I ragazzi, già fragili dal punto emotivo e psicologico, con la didattica a distanza sono esposti all’attacco di nemici silenziosi che si insinuano furtivamente minandone l’integrità: solitudine, depressione, demotivazione che si vanno a combinare in una miscela esiziale alle tante insicurezze sul futuro che una società sempre più spersonalizzante offre loro.
La scuola è uno dei pochi baluardi che ancora reggono, sul piano della relazionalità autentica, della sicurezza emotiva, della certezza di trovare il bandolo della matassa in un mondo sempre più aggrovigliato su stesso.
E’ importante che la scuola riparta in presenza, che insegni ancora il valore delle cose semplici, un ammiccamento, un sorriso, una pacca sulle spalle, i passi nervosi e trionfanti nei corridoi, il suono delle parole e i gesti all’entrata o all’uscita, tra i banchi. E’ importante che ricominci da subito e che duri.
Silvana, 18 anni, quinto liceo, dice: “Il primo lockdown l’ho retto. E’ stato difficile e ho avuto paura ma sapevo che era l’unica soluzione chiudermi a casa. Adesso non ce la faccio, avrei voglia di urlare. Sono stanca di queste pareti, di questa luce che passa attraverso la finestra mentre sta passando anche la mia adolescenza. Chi mi ridarà indietro i miei 18 anni?”.
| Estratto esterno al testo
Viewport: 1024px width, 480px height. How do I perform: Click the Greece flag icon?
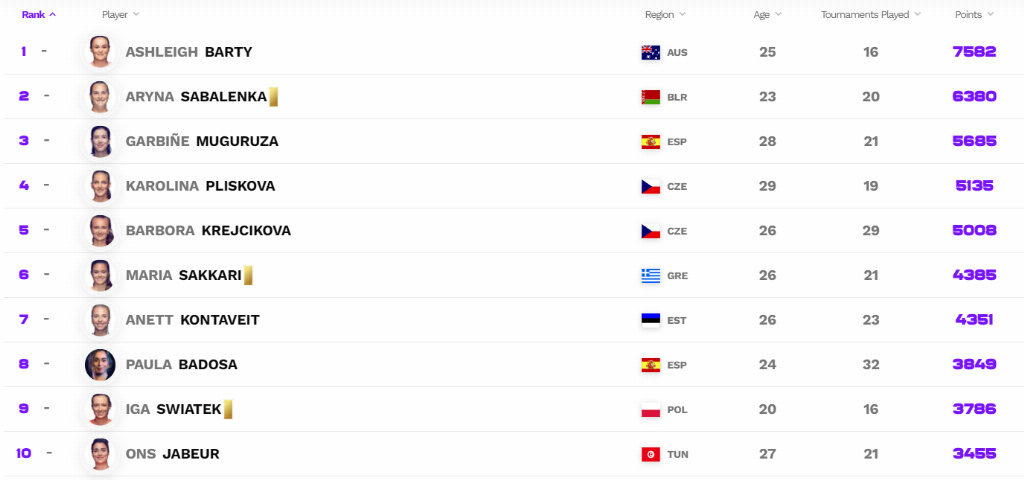(650, 276)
Urgono misure razionali e certe, urge uno sforzo titanico, ma necessario. Trasporti, misure ad hoc, medici all’interno delle scuole, un tracciamento più organizzato e razionale. La scuola in presenza non è a rischio zero, non va nascosto, ma proprio per questo, e per la inderogabilità della sua riapertura, è necessario che si faccia tutto il possibile, che vengano impiegate misure e sforzi straordinari da tutte le parti, perché si cerchi di recuperare ancora i nostri giovani e il nostro Paese.